In the play, Burton starred as an Englishwoman named Miss Moffat who inherits a house in Wales and opens a school for boys working in the local mines. On the verge of disillusionment, she discovers a spark of intellect in Ritchie's character, Morgan Evans, and devotes herself to his education.

According to Ritchie, sharing the bill with his mom was comforting.

"I was very, very nervous about doing this ... I don't have a lot of formal training, and Williamstown is a pretty well-known regional theater" with "incredibly talented people," Ritchie said. "I would sort of get a little bit overwhelmed, but having her there was what could bring me back from the brink. She could calm me down."

Though Ritchie and Burton both appeared in the 1996 film "August" with Anthony Hopkins, as well as in a production of "A Midsummer Night's Dream" in 2004, Ritchie said "The Corn is Green" marked a turning point his relationship with his mother.

"This was the first time we played opposite each other and had to develop a relationship onstage," Ritchie said. "My mom and I are actually very different actors," he added, saying Burton's formal training leads to a consistent approach. "I'm everywhere," Ritchie said. "I'm all over the place and then I sort of pull it together."

Ritchie described "The Corn is Green," a 1938 play by Emlyn Williams, as a "lost classic" and "a whirlwind of action," with numerous entrances and exits, and "very few moments of great tension."

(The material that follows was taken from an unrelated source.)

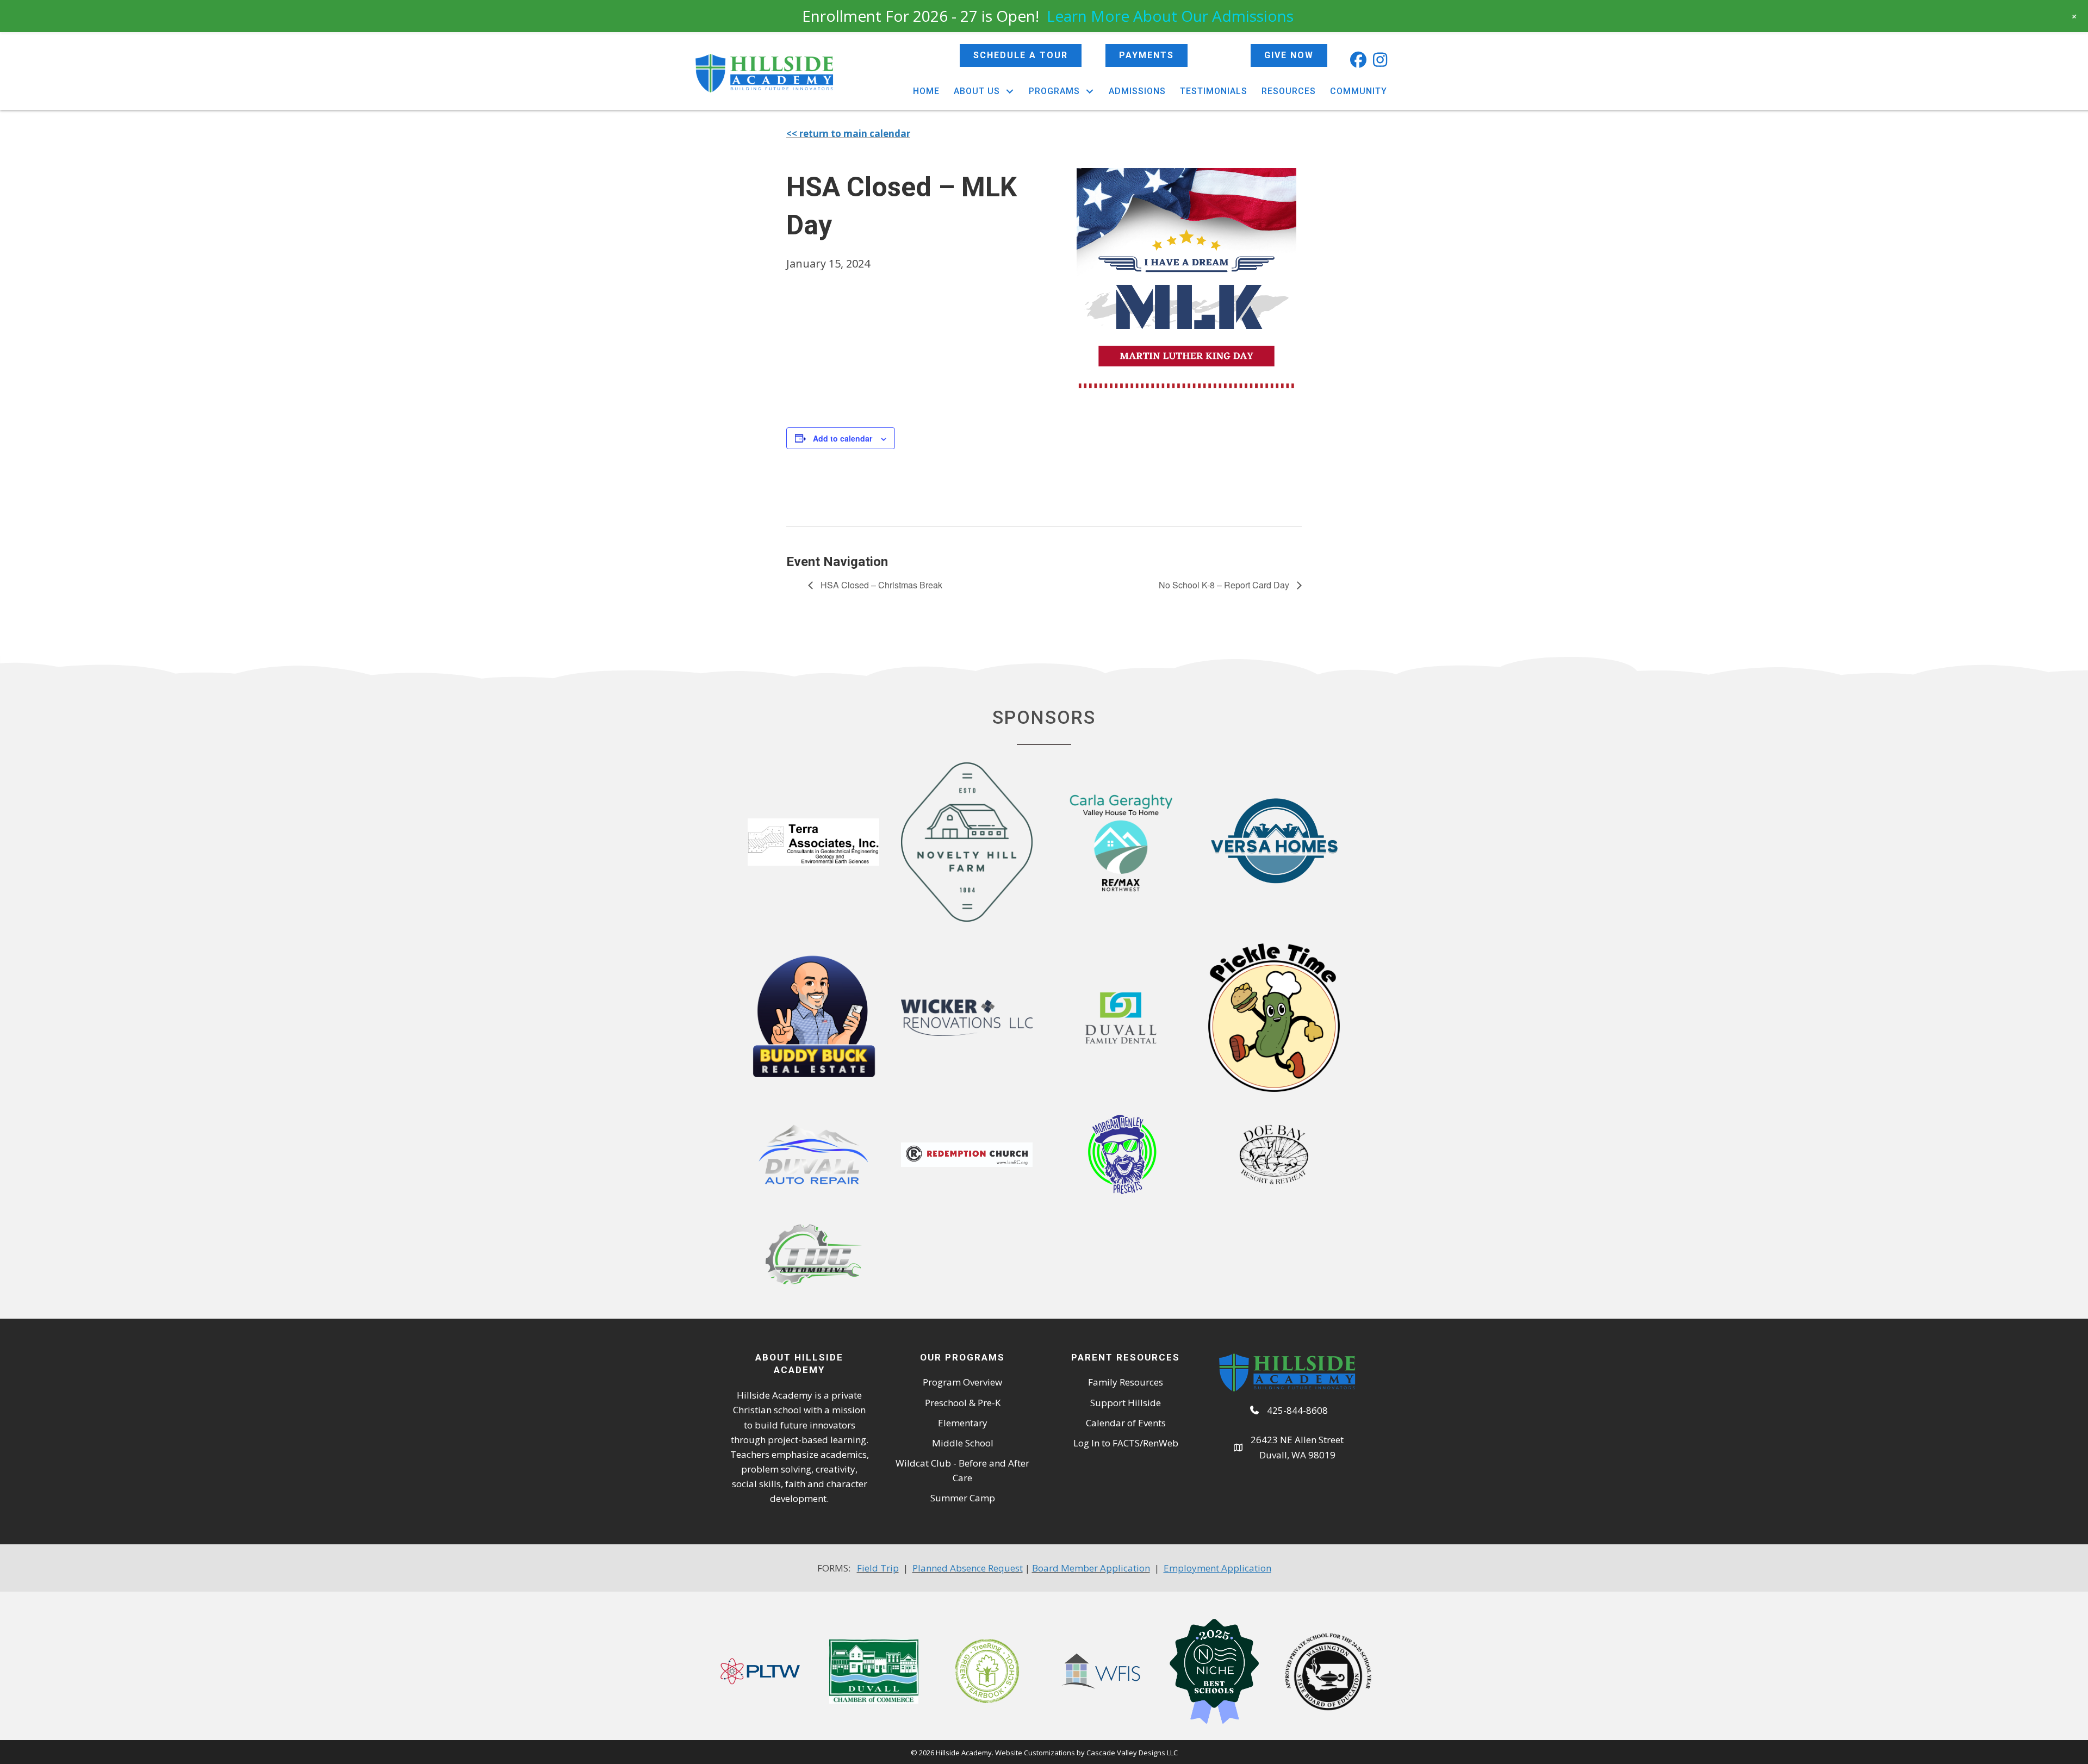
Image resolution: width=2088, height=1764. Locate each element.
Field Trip (878, 1568)
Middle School (962, 1443)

"It's a comedy in the sort of traditional sense of that it has a happy ending," Ritchie said. "But it is also a comedy in a modern sense ... even though there are many dramatic elements it's geared towards laughter," Ritchie said. He said his character is the least humorous in the cast, but the one that develops the most. "When he first comes onstage, (Morgan Evans) speaks very broken English with a very heavy Welsh accent ... which is a bizarre accent. My family's Welsh and still I think it's a crazy sounding accent," Ritchie said. Two years elapse over the course of the play, and Morgan "develops his ability to speak throughout the show," which culminates in a monologue in the third act.